This project automates English vocabulary extraction from transcripts and posts the results as a formatted comment in Jira. The system automatically analyzes the transcript and generates a list of advanced English words with Japanese translations.
-
Trigger – A Jira Automation rule* sends a webhook (HTTP POST) to an AWS API Gateway endpoint when a Subtask is created or updated.
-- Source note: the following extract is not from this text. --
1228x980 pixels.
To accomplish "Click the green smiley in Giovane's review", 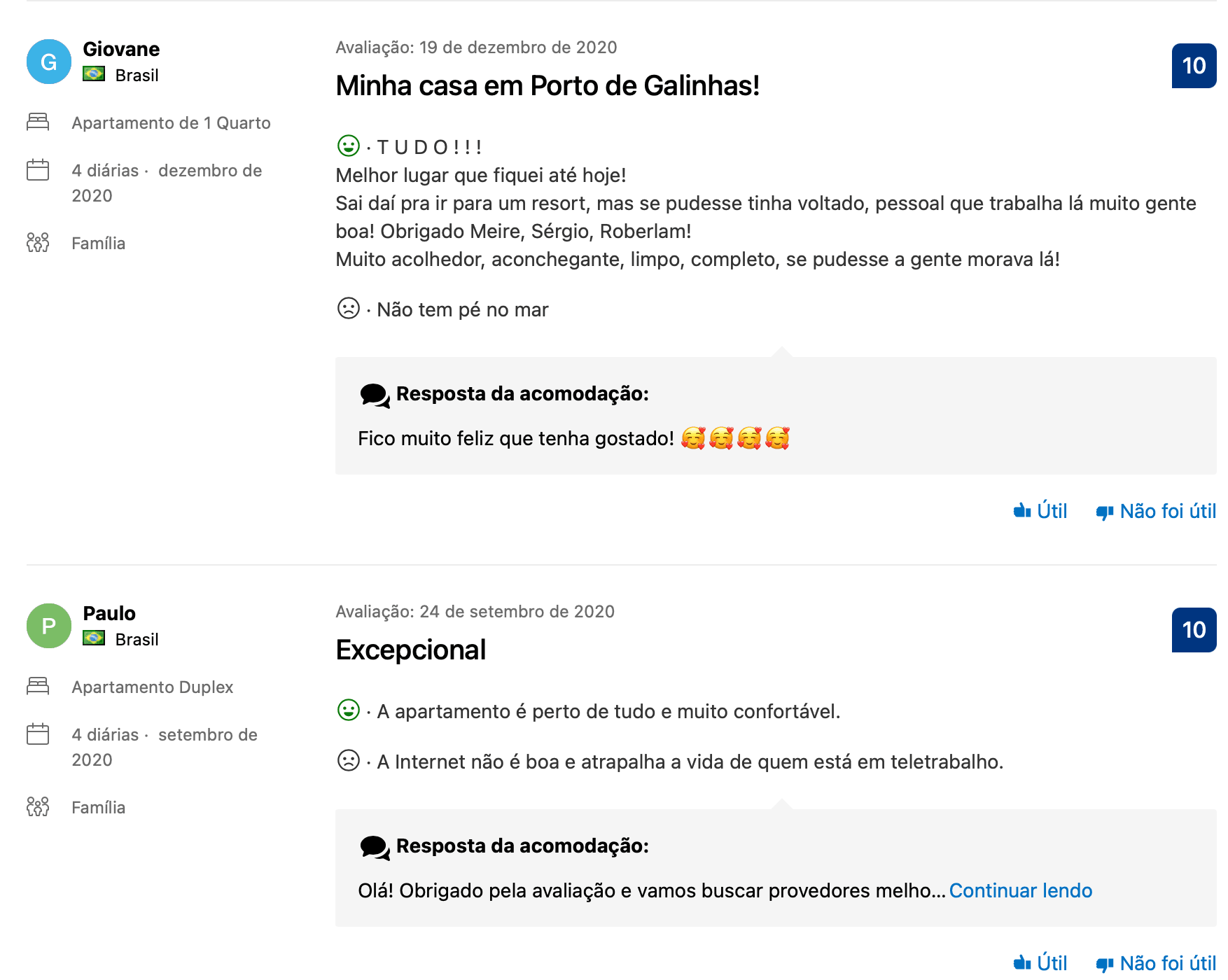I will click(x=349, y=146).
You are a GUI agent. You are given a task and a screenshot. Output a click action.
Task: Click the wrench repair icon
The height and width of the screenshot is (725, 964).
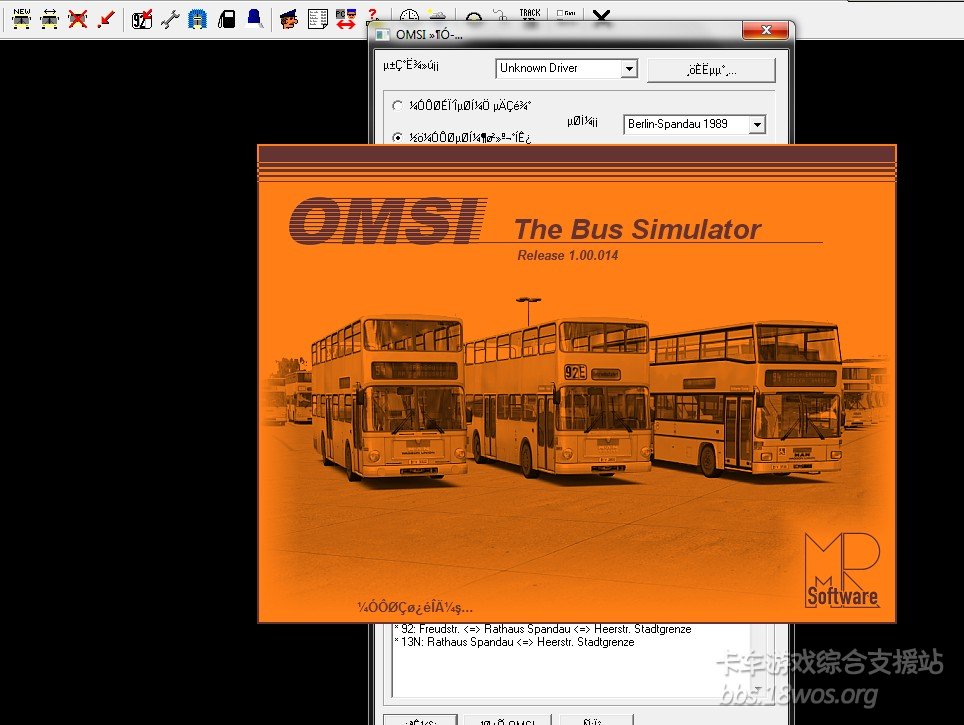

* I show you an automation sample below. In this sample, When you add an English transcript to "Transcript" field in a JIRA task, POST API is invoked by JIRA automation to AWS API Gateway, and finally to AWS Lambda.
-
Processing – The API Gateway invokes an AWS Lambda function written in Python. The Lambda securely loads credentials from environment variables.
-
Transcript Retrieval – The Lambda scrapes the English transcript from the TED Talk URL.
-
Vocabulary Extraction – Using the wordfreq library, the system identifies 100 high-difficulty words, ranked by rarity and linguistic complexity.
-
Translation and Formatting – Each word is translated into Japanese via the Google Translate API. Accent positions are marked for easier pronunciation learning.
-
Jira Comment – The vocabulary list is formatted into a Markdown-style table and automatically posted as a comment in the related Jira issue.
-
Fully automated vocabulary generation directly from English texts or transcripts.
-
Difficulty-based selection using frequency data from wordfreq.
-
Language-learning optimized, including Japanese translations and accent markers.
-
Secure integration with environment-based API keys for Jira and Google Translate.
-
Scalable and serverless architecture using AWS Lambda and API Gateway.
| Component | Role |
|---|---|
| AWS Lambda | Executes transcript scraping and vocabulary analysis. |
| Amazon API Gateway | Receives webhooks from Jira Automation. |
| Jira API | Posts formatted vocabulary lists as comments. |
| Google Translate API | Provides Japanese translations. |
| wordfreq (Python) | Calculates linguistic difficulty scores. |
| S3 Layer Deployment | Manages large Python dependencies efficiently. |